Правда и сила

Смысловое пространство нашей жизни беспощадно программируется. Языки и технологии программирования хоть и разнообразны, но обозримы. Семья, школа, улица, Интернет, СМИ и собственно сама жизнь как опыт каждого человека в его соприкосновениях с природой,  людьми и результатами их поведения. Кто-то привносит в этот поток, отражаемый так или иначе образованным сознанием, свой творческий вклад. Когда-то этот вклад тщательно оценивала государственная цензура, дабы избежать неконтролируемых ассоциаций и направить воспитательный эффект к установленному эталону. Теперь такое вмешательство немодно. Но сказать, что в нынешнем облучении умов и душ смыслами торжествует стихия, было бы наивностью.  Меньшей наивностью было бы вспомнить о том, «кто заказывает музыку», но сводить все к козням плутократов тоже было бы лишь приближением к истине.  Ведь правда как категория актуальной политики вполне по-современному, пиарно, с купеческим удалым размахом заявлена одним из наиболее зажиточных и дельных граждан и неополитиков страны: «сила в правде — кто прав, тот и сильнее».  

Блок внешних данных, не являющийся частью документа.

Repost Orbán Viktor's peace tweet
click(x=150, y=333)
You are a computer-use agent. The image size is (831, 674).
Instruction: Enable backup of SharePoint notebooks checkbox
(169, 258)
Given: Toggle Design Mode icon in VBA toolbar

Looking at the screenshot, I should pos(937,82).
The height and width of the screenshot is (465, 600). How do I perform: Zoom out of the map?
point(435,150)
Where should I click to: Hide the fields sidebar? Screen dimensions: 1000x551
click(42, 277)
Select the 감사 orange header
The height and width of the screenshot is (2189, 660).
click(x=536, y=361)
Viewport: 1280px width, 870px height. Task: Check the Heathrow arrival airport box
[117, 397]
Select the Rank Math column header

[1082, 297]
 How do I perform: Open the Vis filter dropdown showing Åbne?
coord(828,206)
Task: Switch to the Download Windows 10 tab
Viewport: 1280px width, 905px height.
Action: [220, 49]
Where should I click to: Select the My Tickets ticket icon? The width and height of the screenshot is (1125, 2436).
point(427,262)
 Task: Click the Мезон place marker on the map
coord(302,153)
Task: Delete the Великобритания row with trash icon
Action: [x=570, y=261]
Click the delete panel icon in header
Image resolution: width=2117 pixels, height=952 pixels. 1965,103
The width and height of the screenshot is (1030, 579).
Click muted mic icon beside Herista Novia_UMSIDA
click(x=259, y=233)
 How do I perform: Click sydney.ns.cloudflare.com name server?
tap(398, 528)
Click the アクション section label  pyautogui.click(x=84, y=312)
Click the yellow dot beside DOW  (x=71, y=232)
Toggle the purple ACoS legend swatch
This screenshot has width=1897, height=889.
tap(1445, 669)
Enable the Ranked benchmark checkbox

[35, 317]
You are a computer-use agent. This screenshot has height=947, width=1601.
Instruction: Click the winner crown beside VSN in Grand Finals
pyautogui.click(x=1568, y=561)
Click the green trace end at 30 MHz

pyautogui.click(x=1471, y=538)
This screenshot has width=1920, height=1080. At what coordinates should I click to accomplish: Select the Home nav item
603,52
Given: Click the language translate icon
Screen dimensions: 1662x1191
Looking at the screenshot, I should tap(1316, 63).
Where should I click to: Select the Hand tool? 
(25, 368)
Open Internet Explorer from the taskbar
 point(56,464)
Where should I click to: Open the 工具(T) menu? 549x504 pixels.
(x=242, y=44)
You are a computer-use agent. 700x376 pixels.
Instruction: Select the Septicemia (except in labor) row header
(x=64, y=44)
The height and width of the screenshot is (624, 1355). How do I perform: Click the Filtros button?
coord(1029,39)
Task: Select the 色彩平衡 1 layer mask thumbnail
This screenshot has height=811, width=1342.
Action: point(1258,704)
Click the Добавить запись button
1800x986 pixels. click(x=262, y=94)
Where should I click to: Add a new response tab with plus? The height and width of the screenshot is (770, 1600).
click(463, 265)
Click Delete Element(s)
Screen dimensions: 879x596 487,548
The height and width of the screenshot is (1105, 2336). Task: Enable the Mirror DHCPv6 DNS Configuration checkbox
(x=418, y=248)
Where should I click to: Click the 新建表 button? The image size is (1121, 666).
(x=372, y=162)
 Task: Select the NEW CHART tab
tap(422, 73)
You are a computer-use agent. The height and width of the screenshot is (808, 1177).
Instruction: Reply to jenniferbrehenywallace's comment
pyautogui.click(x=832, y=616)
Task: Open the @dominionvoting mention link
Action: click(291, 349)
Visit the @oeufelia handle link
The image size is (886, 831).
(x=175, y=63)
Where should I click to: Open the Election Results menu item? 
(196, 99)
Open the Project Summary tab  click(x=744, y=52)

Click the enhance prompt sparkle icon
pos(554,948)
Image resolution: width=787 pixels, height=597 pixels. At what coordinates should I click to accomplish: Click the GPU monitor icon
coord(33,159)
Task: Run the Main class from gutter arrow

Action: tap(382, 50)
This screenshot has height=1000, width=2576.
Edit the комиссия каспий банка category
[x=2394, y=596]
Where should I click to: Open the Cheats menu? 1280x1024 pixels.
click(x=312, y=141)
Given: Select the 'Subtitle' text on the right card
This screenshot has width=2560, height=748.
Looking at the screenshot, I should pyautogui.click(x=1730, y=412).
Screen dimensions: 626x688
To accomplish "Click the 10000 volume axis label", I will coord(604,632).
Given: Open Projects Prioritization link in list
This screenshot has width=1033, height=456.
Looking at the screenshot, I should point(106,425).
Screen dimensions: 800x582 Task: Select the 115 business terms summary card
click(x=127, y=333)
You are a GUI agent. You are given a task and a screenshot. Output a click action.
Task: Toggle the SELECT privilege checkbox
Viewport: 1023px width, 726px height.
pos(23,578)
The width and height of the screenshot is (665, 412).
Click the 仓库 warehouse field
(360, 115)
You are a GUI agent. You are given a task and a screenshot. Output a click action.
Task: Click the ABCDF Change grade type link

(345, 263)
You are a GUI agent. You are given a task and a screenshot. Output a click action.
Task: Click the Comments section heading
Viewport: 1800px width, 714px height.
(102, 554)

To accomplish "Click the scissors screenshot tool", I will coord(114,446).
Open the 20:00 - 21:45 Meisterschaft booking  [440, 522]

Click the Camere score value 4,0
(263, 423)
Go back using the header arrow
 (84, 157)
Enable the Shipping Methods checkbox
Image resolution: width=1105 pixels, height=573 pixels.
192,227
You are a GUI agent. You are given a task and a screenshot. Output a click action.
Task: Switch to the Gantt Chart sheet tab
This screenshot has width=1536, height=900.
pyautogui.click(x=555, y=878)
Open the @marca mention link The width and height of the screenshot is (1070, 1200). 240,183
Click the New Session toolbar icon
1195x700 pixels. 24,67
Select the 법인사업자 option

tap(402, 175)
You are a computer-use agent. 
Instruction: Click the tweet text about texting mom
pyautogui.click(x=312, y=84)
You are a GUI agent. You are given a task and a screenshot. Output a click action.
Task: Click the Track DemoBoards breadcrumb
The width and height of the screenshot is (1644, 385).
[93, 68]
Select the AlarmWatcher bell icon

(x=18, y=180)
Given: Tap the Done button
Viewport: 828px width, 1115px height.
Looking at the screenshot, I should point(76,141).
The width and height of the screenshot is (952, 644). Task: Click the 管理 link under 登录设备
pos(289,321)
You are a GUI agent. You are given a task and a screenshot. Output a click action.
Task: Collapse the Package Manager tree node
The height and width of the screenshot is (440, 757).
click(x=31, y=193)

И это серьезно. Прежде, в эпоху «голосования сердцем», избиратели тоже стремились к правде. Но когда  правда еще всего лишь выковывается в жесткой схватке идей и объединенных ими общественных групп, то чувства и интуиция срабатывают как самые надежные критерии. Сила в такие времена не обязательно у тех, кто глобально и по наивысшему счету прав. Для настоящего, не искаженного конъюнктурой, осознания требуется время. Только оно расставляет все требуемые для однозначности умозаключения точки и приоритеты. Бывает сила сильной и без исторической правоты.  По крайней мере, на некоторое время. 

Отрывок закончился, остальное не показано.